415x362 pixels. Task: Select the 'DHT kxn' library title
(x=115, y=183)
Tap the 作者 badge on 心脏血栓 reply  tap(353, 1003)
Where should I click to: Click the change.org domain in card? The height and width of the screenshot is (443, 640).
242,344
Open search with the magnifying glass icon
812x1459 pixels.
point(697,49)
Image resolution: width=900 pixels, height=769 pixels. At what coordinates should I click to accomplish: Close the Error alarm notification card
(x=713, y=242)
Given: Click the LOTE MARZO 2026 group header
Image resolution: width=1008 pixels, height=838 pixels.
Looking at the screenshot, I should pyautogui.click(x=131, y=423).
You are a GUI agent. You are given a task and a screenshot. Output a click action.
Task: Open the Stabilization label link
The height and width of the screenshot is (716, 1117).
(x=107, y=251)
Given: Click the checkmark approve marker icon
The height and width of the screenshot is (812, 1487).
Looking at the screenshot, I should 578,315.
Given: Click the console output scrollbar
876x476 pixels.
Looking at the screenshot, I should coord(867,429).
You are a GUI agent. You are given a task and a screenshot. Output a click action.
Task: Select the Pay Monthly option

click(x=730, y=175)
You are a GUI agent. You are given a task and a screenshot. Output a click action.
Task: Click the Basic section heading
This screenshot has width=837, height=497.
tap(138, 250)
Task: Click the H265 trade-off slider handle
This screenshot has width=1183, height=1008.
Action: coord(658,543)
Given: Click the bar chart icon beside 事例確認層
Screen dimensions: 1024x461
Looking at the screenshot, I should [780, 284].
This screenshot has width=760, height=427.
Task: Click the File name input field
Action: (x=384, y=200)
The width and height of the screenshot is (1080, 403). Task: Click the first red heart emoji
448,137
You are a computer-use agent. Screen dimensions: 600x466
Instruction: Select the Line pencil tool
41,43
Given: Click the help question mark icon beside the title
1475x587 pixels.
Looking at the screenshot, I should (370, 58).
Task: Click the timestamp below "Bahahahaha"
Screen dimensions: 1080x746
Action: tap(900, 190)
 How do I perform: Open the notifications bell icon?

****

An exact copy of the entire material is required.

Output -
415x362 pixels. Task: Select the 'DHT kxn' library title
(x=115, y=183)
Tap the 作者 badge on 心脏血栓 reply  tap(353, 1003)
Where should I click to: Click the change.org domain in card? The height and width of the screenshot is (443, 640).
242,344
Open search with the magnifying glass icon
812x1459 pixels.
point(697,49)
Image resolution: width=900 pixels, height=769 pixels. At what coordinates should I click to accomplish: Close the Error alarm notification card
(x=713, y=242)
Given: Click the LOTE MARZO 2026 group header
Image resolution: width=1008 pixels, height=838 pixels.
Looking at the screenshot, I should pyautogui.click(x=131, y=423).
You are a GUI agent. You are given a task and a screenshot. Output a click action.
Task: Open the Stabilization label link
The height and width of the screenshot is (716, 1117).
(x=107, y=251)
Given: Click the checkmark approve marker icon
The height and width of the screenshot is (812, 1487).
Looking at the screenshot, I should 578,315.
Given: Click the console output scrollbar
876x476 pixels.
Looking at the screenshot, I should coord(867,429).
You are a GUI agent. You are given a task and a screenshot. Output a click action.
Task: Select the Pay Monthly option

click(x=730, y=175)
You are a GUI agent. You are given a task and a screenshot. Output a click action.
Task: Click the Basic section heading
This screenshot has width=837, height=497.
tap(138, 250)
Task: Click the H265 trade-off slider handle
This screenshot has width=1183, height=1008.
Action: coord(658,543)
Given: Click the bar chart icon beside 事例確認層
Screen dimensions: 1024x461
Looking at the screenshot, I should [780, 284].
This screenshot has width=760, height=427.
Task: Click the File name input field
Action: (x=384, y=200)
The width and height of the screenshot is (1080, 403). Task: Click the first red heart emoji
448,137
You are a computer-use agent. Screen dimensions: 600x466
Instruction: Select the Line pencil tool
41,43
Given: Click the help question mark icon beside the title
1475x587 pixels.
Looking at the screenshot, I should (370, 58).
Task: Click the timestamp below "Bahahahaha"
Screen dimensions: 1080x746
Action: tap(900, 190)
 How do I perform: Open the notifications bell icon?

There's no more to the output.